Not only was Cholodenko overlooked for best director but her other star, Julianne Moore, who helped shepherd the project and even brought in Bening, was excluded from the nominations. That seemed to hurt Cholodenko more.
"There was no way that I could have made this film without her," Cholodenko told the New York Times. "I choose to share this best picture nomination with her. It's really due to her commitment to the project and what she gave to it and in it."

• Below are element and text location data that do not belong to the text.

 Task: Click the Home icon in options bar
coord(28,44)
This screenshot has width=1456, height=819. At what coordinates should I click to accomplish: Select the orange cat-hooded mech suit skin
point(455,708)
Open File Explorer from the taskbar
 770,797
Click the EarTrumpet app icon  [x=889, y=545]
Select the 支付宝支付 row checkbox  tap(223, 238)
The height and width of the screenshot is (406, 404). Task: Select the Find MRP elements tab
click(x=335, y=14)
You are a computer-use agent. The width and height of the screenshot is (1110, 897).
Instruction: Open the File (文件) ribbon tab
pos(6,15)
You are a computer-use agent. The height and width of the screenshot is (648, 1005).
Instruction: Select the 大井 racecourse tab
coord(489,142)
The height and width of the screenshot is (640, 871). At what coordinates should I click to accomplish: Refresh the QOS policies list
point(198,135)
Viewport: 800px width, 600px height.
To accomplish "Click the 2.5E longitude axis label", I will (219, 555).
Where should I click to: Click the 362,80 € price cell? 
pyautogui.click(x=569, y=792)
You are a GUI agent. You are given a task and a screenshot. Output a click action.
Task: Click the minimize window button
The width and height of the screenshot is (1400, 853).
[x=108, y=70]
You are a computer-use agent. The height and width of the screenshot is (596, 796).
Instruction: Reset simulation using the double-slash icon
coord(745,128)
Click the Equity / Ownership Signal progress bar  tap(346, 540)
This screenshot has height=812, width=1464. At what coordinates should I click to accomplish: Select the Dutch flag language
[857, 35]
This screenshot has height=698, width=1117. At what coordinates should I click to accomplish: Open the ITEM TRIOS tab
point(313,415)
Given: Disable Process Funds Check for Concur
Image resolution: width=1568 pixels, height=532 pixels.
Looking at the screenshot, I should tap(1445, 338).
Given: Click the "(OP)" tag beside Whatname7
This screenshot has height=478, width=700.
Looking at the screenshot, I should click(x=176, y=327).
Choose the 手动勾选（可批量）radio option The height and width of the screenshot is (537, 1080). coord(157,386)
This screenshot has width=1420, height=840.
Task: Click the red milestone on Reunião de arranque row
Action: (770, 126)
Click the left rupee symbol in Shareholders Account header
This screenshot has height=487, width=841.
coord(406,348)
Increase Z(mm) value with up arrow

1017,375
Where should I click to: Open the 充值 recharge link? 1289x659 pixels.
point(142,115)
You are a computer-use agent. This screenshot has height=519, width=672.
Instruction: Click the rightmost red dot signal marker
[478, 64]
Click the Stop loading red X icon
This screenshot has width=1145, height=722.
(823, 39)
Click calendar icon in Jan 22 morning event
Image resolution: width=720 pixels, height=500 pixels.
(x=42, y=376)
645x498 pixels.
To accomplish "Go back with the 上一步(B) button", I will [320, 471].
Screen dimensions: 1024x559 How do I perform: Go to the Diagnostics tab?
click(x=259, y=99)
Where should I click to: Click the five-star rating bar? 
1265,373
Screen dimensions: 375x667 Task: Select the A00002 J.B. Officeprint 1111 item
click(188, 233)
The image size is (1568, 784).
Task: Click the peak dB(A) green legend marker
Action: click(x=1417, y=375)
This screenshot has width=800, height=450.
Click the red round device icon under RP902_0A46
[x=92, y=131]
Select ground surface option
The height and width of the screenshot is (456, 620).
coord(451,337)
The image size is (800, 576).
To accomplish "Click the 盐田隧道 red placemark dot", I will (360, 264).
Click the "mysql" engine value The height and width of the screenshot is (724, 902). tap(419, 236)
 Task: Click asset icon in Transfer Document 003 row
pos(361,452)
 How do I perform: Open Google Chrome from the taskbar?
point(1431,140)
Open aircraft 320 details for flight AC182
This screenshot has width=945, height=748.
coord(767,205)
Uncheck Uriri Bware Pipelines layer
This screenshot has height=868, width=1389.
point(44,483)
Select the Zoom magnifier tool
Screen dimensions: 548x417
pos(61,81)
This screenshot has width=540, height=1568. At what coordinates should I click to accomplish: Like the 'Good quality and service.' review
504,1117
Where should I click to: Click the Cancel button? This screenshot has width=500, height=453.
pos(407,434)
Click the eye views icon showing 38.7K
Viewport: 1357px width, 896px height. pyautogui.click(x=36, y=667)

Another female director not nominated was Debra Granik for the indie "Winter's Bone," about a teenage girl's search for her father in the drug-infested Ozarks. The film received a best picture nod and acting nominations for 20-year-old star Jennifer Lawrence and co-star John Hawkes. Granik and co-writer Anne Rosellini were also nominated for best adapted screenplay.
Though this year's list for best director is a strong one, Moviefone's Chui said it's still disappointing not to see either Granik's or Cholodenko's name included. "It does show we have a way to go," she said. "Last year's win doesn't necessarily mean the game has changed."
The same could be said for overall diversity among the nominees this year. After last year's "Precious," which saw wins for best adapted screenplay and Mo'nique for best supporting actress, there is a noticable absence of color.
"It really is a white person's list," Chui said. "It's just striking compared to last year."
'Waiting for 'Superman''
Many were surprised when "Waiting for 'Superman,'" the feature-length documentary about America's ailing educational system, was left off the list for best documentary.